*What needs to be done*: Quote the entries below from the line with "Task: Expand the Actions sidebar section" through the line with "Task: Click the One Size label", both ends included, and only those lines.

[[ Material supplied, beginning ]]

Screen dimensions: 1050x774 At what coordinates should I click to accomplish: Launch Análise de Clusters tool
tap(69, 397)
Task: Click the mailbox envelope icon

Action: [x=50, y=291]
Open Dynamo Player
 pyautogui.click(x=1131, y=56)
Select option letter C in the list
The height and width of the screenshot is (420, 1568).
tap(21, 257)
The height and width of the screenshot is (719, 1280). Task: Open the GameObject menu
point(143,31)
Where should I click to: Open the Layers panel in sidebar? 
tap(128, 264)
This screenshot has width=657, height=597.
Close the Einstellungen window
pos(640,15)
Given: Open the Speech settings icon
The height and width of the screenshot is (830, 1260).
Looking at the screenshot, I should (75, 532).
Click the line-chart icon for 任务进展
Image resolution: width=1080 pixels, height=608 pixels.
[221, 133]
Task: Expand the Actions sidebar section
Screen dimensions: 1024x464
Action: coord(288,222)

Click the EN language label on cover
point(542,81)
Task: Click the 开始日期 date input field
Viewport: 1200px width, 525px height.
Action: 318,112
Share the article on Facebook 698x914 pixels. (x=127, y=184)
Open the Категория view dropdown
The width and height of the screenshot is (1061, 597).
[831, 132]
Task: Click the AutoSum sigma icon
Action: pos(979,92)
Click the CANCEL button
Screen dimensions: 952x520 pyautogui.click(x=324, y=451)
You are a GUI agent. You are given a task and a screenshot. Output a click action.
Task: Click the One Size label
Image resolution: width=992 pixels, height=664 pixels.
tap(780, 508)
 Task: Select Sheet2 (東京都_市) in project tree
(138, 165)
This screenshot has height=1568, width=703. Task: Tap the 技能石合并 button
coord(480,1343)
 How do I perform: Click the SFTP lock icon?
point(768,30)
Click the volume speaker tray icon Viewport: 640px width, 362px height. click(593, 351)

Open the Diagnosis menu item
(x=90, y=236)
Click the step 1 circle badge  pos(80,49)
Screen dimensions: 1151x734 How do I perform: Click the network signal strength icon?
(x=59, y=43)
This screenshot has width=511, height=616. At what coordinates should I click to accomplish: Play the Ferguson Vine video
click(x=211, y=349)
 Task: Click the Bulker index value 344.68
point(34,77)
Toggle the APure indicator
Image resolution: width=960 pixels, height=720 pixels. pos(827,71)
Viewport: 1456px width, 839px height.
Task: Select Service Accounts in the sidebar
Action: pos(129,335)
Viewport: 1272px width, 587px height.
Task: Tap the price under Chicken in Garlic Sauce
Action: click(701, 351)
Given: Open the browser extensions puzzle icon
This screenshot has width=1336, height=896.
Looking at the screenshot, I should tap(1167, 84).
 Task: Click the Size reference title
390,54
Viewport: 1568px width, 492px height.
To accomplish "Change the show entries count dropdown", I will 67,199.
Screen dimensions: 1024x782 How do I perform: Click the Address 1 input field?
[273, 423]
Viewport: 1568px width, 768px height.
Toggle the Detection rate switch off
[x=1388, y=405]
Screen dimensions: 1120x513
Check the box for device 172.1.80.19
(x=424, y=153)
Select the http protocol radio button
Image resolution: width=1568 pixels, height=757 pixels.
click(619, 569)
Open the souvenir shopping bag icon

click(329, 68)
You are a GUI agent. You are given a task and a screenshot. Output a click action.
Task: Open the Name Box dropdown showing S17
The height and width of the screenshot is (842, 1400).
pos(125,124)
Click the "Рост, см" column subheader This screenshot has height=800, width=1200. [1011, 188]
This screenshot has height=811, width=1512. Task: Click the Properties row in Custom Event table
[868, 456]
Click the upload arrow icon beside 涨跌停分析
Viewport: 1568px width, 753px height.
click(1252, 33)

[[ Material supplied, end ]]

*Task answer*:
Task: Expand the Actions sidebar section
Screen dimensions: 1024x464
Action: coord(288,222)

Click the EN language label on cover
point(542,81)
Task: Click the 开始日期 date input field
Viewport: 1200px width, 525px height.
Action: 318,112
Share the article on Facebook 698x914 pixels. (x=127, y=184)
Open the Категория view dropdown
The width and height of the screenshot is (1061, 597).
[831, 132]
Task: Click the AutoSum sigma icon
Action: pos(979,92)
Click the CANCEL button
Screen dimensions: 952x520 pyautogui.click(x=324, y=451)
You are a GUI agent. You are given a task and a screenshot. Output a click action.
Task: Click the One Size label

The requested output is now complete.